Nascida da união de duas startups incentivadas pela Incubadora de Empresas de Base Tecnológica de Itajubá (MG), a DDMX ascendeu ao nível de scaleup ao desenvolver projetos de logística para gigantes como a Petrobras, a Gerdau e a Usiminas. “Nossas soluções são disponibilizadas em nuvem e são acessíveis por qualquer plataforma. São informações em tempo real, usadas para aumentar a produtividade das frotas, reduzir a ociosidade dos veículos e automatizar processos que antes eram feitos de forma manual”, explica Rafael Peres Pagan, diretor executivo da DDMX. Na opinião de Pagan, a associação com grandes nomes – competidores que dominam seus mercados – foi fundamental para o rápido crescimento de sua empresa. “Essas oportunidades trouxeram maturidade para a DDMX. É muito gratificante ser reconhecido por marcas importantes no cenário nacional.”

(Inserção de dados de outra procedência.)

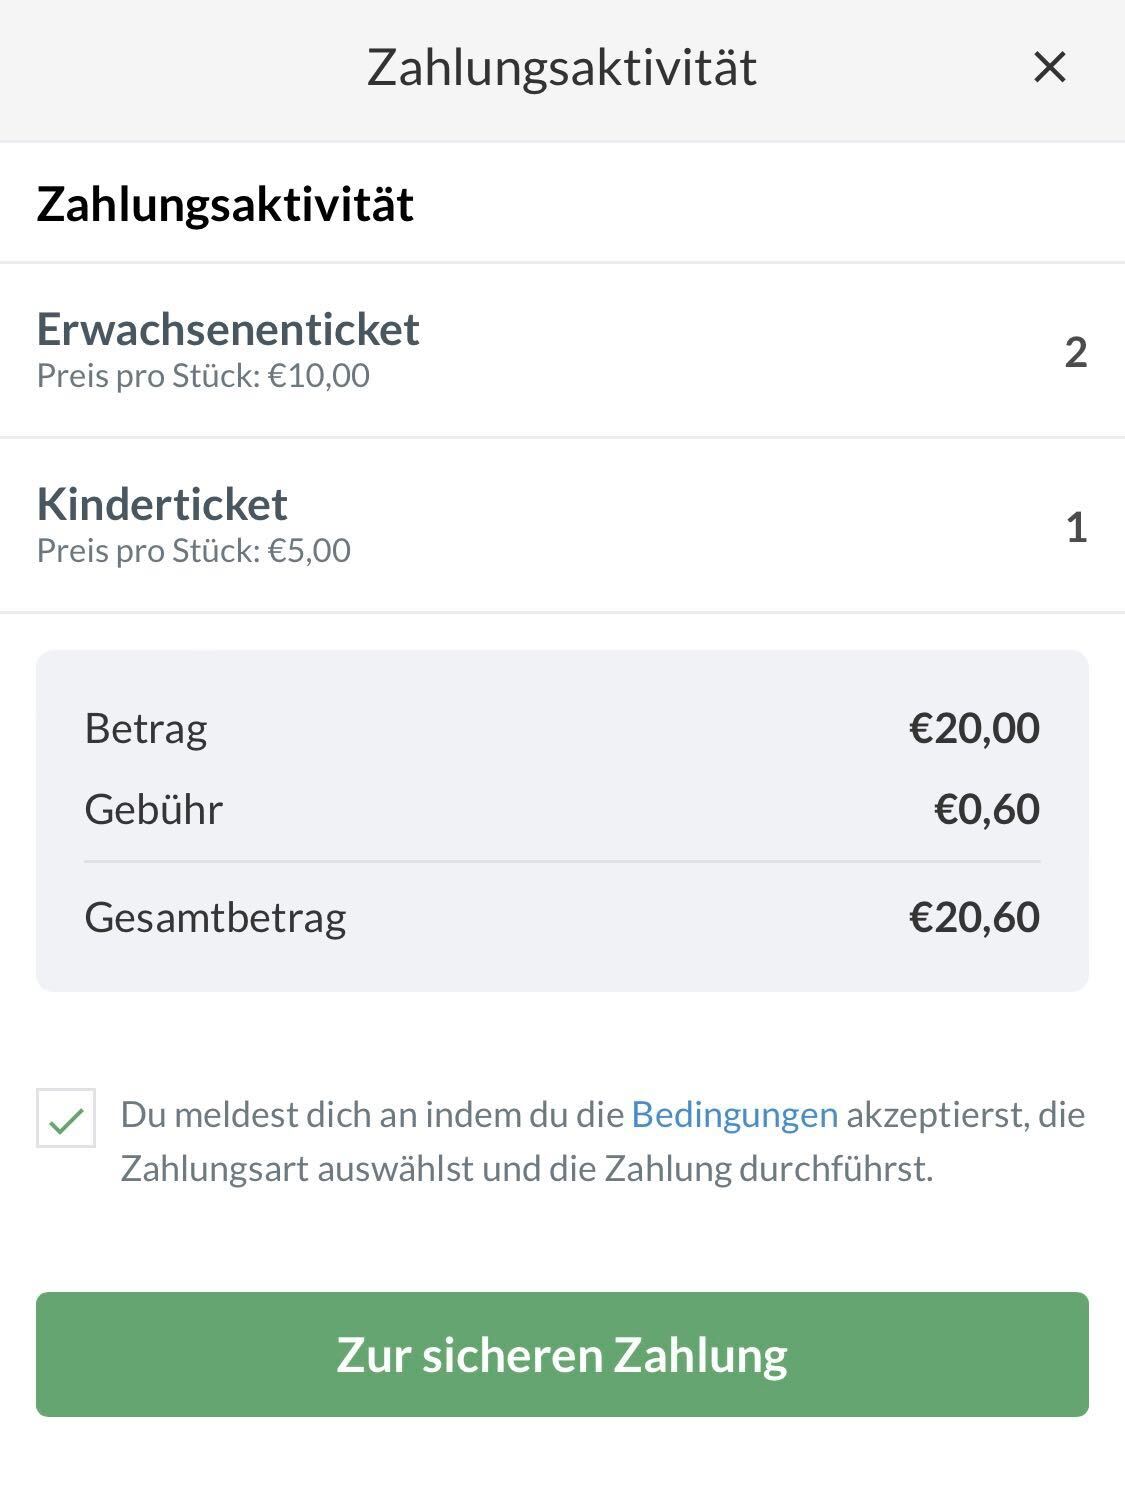
Task: Click the €10,00 price per piece text
Action: 203,376
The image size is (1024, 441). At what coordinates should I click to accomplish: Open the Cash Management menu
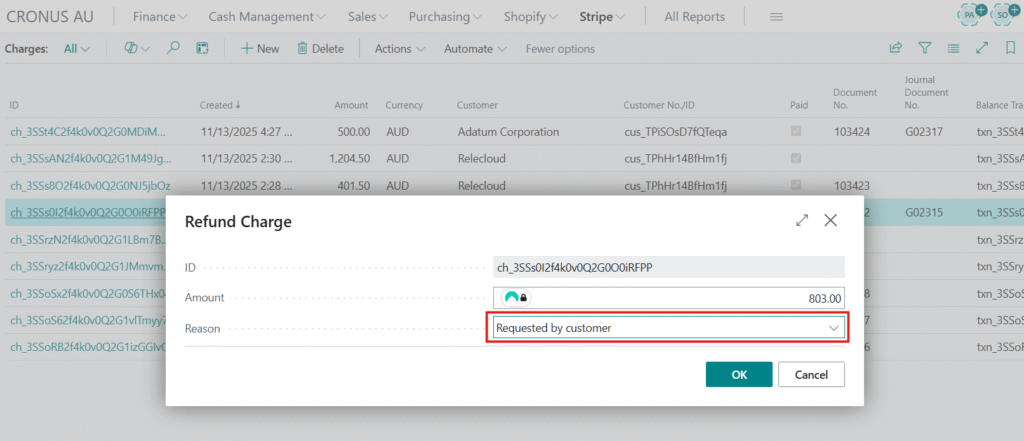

Seis passos para chegar ao topo
Com base na observação do ecossistema das scaleups no Reino Unido, o estudo “Scaleup UK: Growing Business, Growing our Economy”, publicado pelas universidades de Cambridge e Oxford, busca entender o impacto dessas empresas na economia e os desafios enfrentados na busca pela escalabilidade de seus negócios. Seis características são apontadas na publicação como cruciais nessa jornada:
• Vontade de crescer: parece algo óbvio, mas um grande número de empreendedores fracassa exatamente porque estipula metas modestas de crescimento. É preciso ter ambição;
• Foco no cliente: empresas menores conseguem um engajamento mais próximo com seus clientes e podem usar esse relacionamento para aprimorar sua proposta de valor;
• Experiência prévia: se as lideranças da empresa acumulam experiência profissional em outras empresas que atuam no segmento-alvo, as chances de sucesso aumentam;
• Alianças e parcerias: fundamental para suprir carências típicas de empresas iniciantes, como a falta de recursos financeiros ou de pessoal;
• Delegação e formalização: mesmo em uma estrutura enxuta, é necessário definir papéis e responsabilidades, evitando a centralização na tomada de decisões;
• Inovação: é fundamental para trazer retorno rápido e crescimento econômico, especialmente no campo da tecnologia.